Enquanto nos aproximávamos, um colono extremista bloqueou a estrada com seu carro.
Logo chegaram israelenses armados e o grupo nos parou para inspeção. Alguns deles eram soldados das Forças de Defesa de Israel (IDF, na sigla em inglês), com insígnias nos seus uniformes. Um deles se identificou como oficial de segurança do assentamento.
O guarda do assentamento forçou os dois agricultores palestinos a saírem do carro e os revistou. Depois de duas horas, os soldados das IDF dispersaram os colonos e liberaram o carro da BBC.
Israel começou a colonizar a Cisjordânia logo depois de tomar o território da Jordânia e ocupá-lo, mais de cinco décadas atrás. Desde então, sucessivos governos israelenses permitiram a expansão gradual dos assentamentos.

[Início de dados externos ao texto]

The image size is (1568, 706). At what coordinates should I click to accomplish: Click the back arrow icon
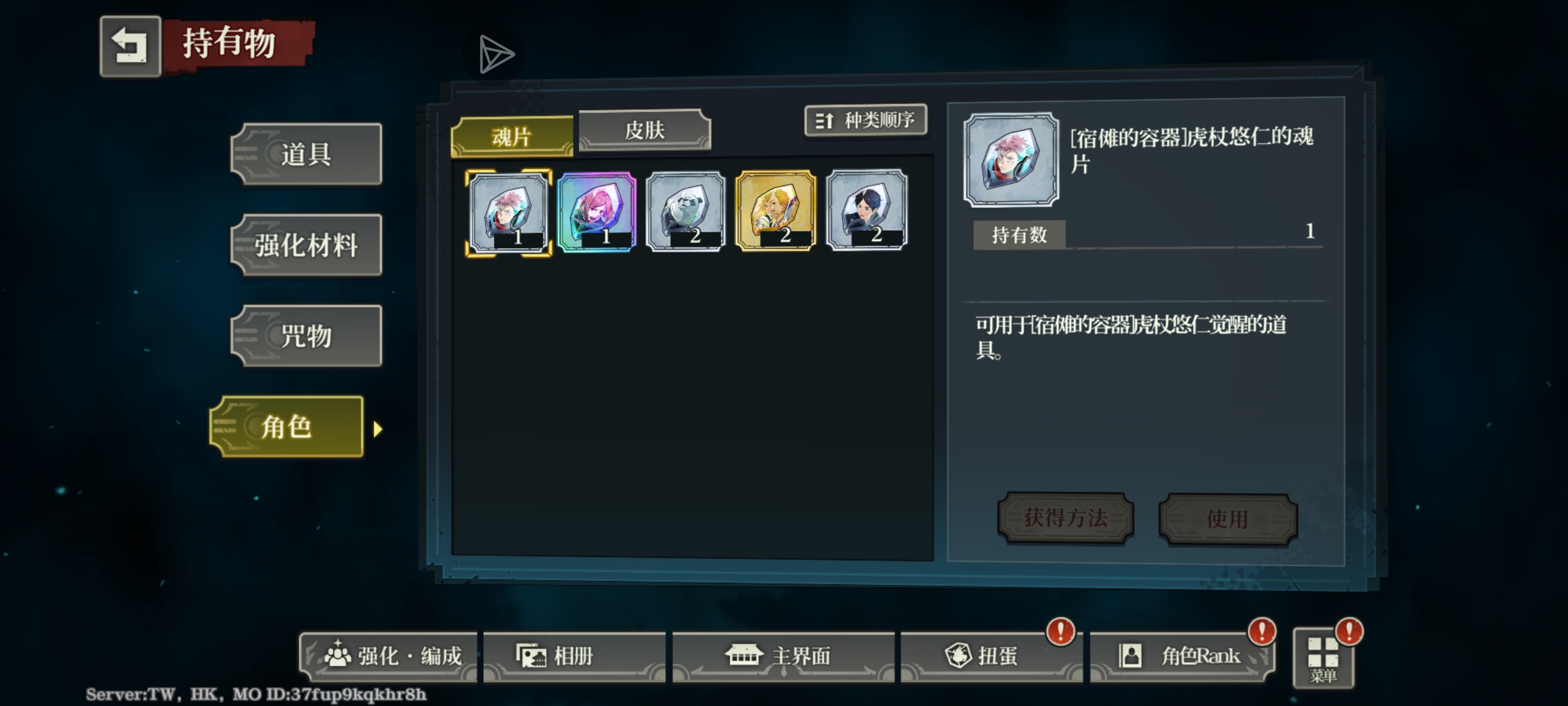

Atualmente, estima-se que três milhões de palestinos morem na região (excluindo Jerusalém Oriental, que foi anexada por Israel), ao lado de meio milhão de israelenses judeus, que ocupam mais de 130 assentamentos.

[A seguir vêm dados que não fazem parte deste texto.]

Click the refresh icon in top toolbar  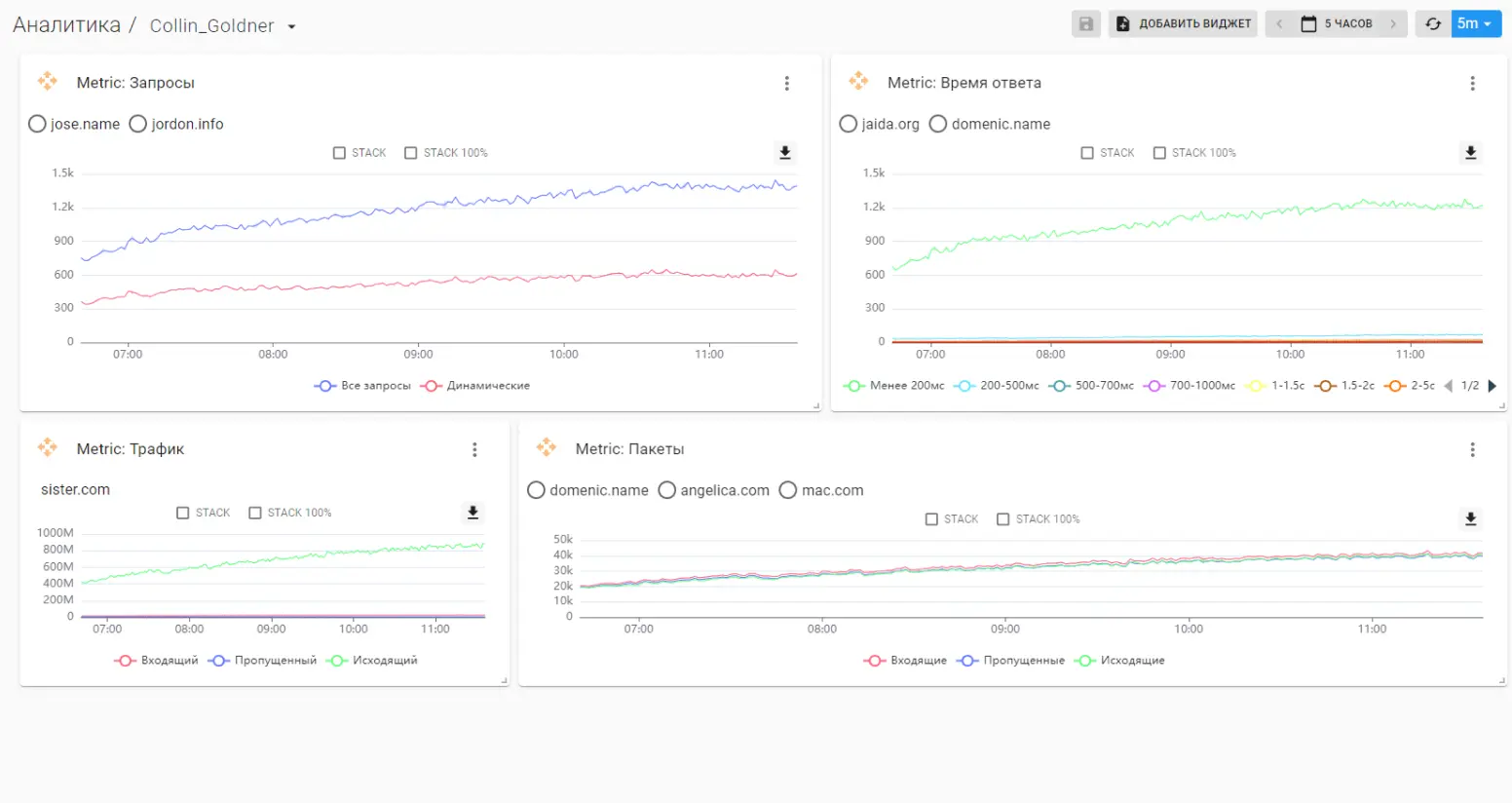pos(1432,24)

Mas uma figura de destaque do governo de direita radical que chegou ao poder em 2022 promete dobrar o número de colonos para um milhão.
Bezalel Smotrich acredita que os judeus detêm o direito concedido por Deus sobre aquelas terras. Ele lidera um dos dois partidos de direita radical, apoiadores dos colonos, que o veterano primeiro-ministro israelense Benjamin Netanyahu trouxe para a coalizão do seu governo, depois que as eleições de 2022 o levaram novamente ao poder.
Smotrich é o ministro das Finanças de Israel, mas também mantém um cargo no Ministério da Defesa. Foi esta função que permitiu que ele realizasse mudanças radicais das políticas israelenses na Cisjordânia.
O ministro investiu maciçamente as finanças do Estado nos assentamentos, incluindo novas rodovias e infraestrutura. Mas ele também criou uma nova burocracia, retirando os poderes do exército, para acelerar a construção de assentamentos.
Em observações gravadas secretamente para seus apoiadores, Smotrich se vangloriou de trabalhar para “mudar o DNA” do sistema, para que a anexação de fato seja “mais fácil de engolir em âmbito legal e internacional”.
‘Missão da minha vida’
Nacionalistas religiosos se firmaram às margens da política israelense há décadas. Mas sua ideologia vem lentamente se tornando mais popular.
Nas eleições de 2022, os dois partidos conquistaram 13 cadeiras no parlamento israelense (que inclui, ao todo, 120 membros). E eles passaram a ser poderosos e influentes na coalizão de direita do primeiro-ministro Netanyahu.
Durante a guerra, Bezalel Smotrich e o também radical Itamar Ben-Gvir, agora ministro da Segurança Nacional de Israel, fizeram repetidos comentários incentivando a divisão social e provocando os aliados de Israel no Ocidente.
Quando o exército de Israel prendeu reservistas acusados de abusar sexualmente de um prisioneiro palestino, Ben-Gvir declarou que era “uma vergonha” para Israel prender “nossos melhores heróis”. E, em agosto, Smotrich sugeriu que poderia ser “justificado e moral” promover a fome entre os habitantes da Faixa de Gaza.
É na Cisjordânia e na Faixa de Gaza que a direita radical tenta fazer mudanças permanentes.
“Este é um grupo de israelenses contrários a qualquer tipo de compromisso com os palestinos ou com os outros vizinhos árabes de Israel”, segundo o jornalista veterano israelense Anshel Pfeffer, correspondente da publicação The Economist.
E, com a guerra em Gaza, a direita radical encontrou uma nova oportunidade. Smotrich convocou os moradores palestinos a deixar a região, abrindo o caminho para que os israelenses pudessem “fazer o deserto florescer”.
Netanyahu descartou a possibilidade de devolver os assentamentos judeus na Faixa de Gaza. Mas ele permanece dependente dos partidos de direita radical, que ameaçam destruir sua coalizão se ele assinar um acordo de cessar-fogo considerado “irresponsável” para libertar outros reféns israelenses atualmente nas mãos do Hamas.
A lógica dos extremistas pode ser seguida apenas por uma minoria dos israelenses. Mas ela ajuda a prolongar a guerra – e a transformar radicalmente o cenário da Cisjordânia, prejudicando as chances de paz a longo prazo.